Afghan territory should not be used in a proxy war between the United States and Iran, President Hamid Karzai said Wednesday after the Islamic republic captured a US drone.

Karzai was speaking in Kabul after an hour-long meeting with US Defense Secretary Leon Panetta, who nevertheless said the US would continue to pursue "important intelligence operations".

The bat-winged RQ-170 Sentinel, a stealth drone designed to evade radar for surveillance flights, was launched from Afghanistan on a CIA spying mission when it went missing, US officials have said.

"Afghanistan should maintain and has maintained a very friendly relationship with Iran so we don't want to be involved in any adversarial relation between Iran and the US," Karzai said.

"Afghanistan wishes that its sovereignty and territorial integrity is not used one against the other."
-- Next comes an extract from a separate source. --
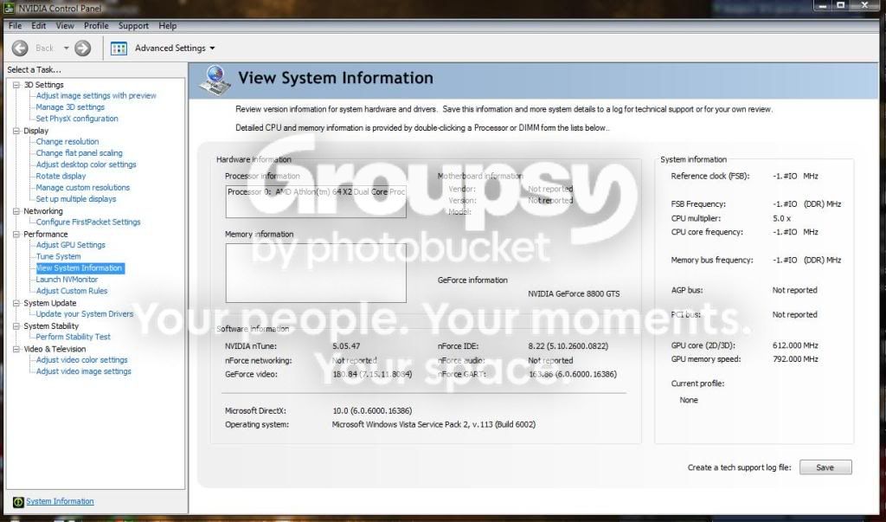Screen dimensions: 886x522
Task: Click the View System Information header globe icon
Action: click(x=215, y=81)
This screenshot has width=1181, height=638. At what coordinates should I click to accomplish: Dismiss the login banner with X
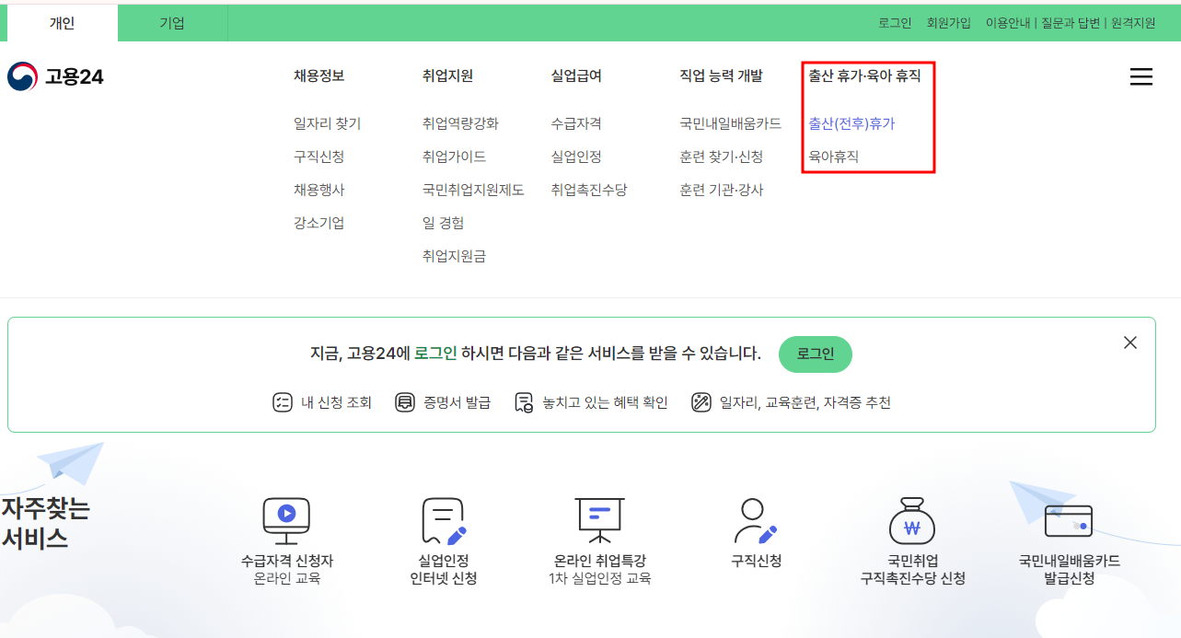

But Panetta said such intelligence operations would continue.

"Those are operations that I will not discuss publicly, other than to say that part of our efforts to defend this country and to defend our country involves important intelligence operations which will continue to pursue," he said.

Afghanistan has long been used as a pawn in battles between other nations, including the US and the Soviet Union during the Cold War, and suicide attacks on Shiites on December 6 which killed at least 84 people threatened to open up another divide.

The drone episode has handed Iran a propaganda coup and Iranian state television has shown images of a robotic aircraft that experts say resembles the Sentinel.

Kabul is negotiating a strategic partnership deal with Washington which will define the terms of the US military presence in Afghanistan after the withdrawal of combat troops in 2014.

And Karzai has said a condition of the deal will be that the US does not use its territory against its enemies in the region.

But Iran has voiced its objections to the continued presence of international forces in Afghanistan after NATO combat troops pull out in 2014.

Panetta is in Afghanistan to review the war effort with the United States, which is on track to recall 33,000 troops by the end of the next year and is shifting its focus to an advisory role in training Afghan security forces.

He said the discussions with Karzai included how to work with Pakistan to increase security in Afghanistan and repeated his belief that 2011 has represented a "very important turning point" in Afghanistan.

"As always, we have not won until we have completed the mission, but I do believe we're in the process of making significant progress here," he said.

Earlier Panetta told US troops based in the eastern province of Paktika near the Pakistan border they were winning the 10-year war.

"We're moving in the right direction and we're winning this very tough conflict," he said.

Panetta said it was important to make sure Pakistan could secure its side of the border so that Haqqani militants were not allowed safe havens.

"Bottom line is that it is complicated, it is complex, we have some difficult issues to deal with but at the same time it's important to maintain a relationship with Pakistan because we are confronting a common enemy."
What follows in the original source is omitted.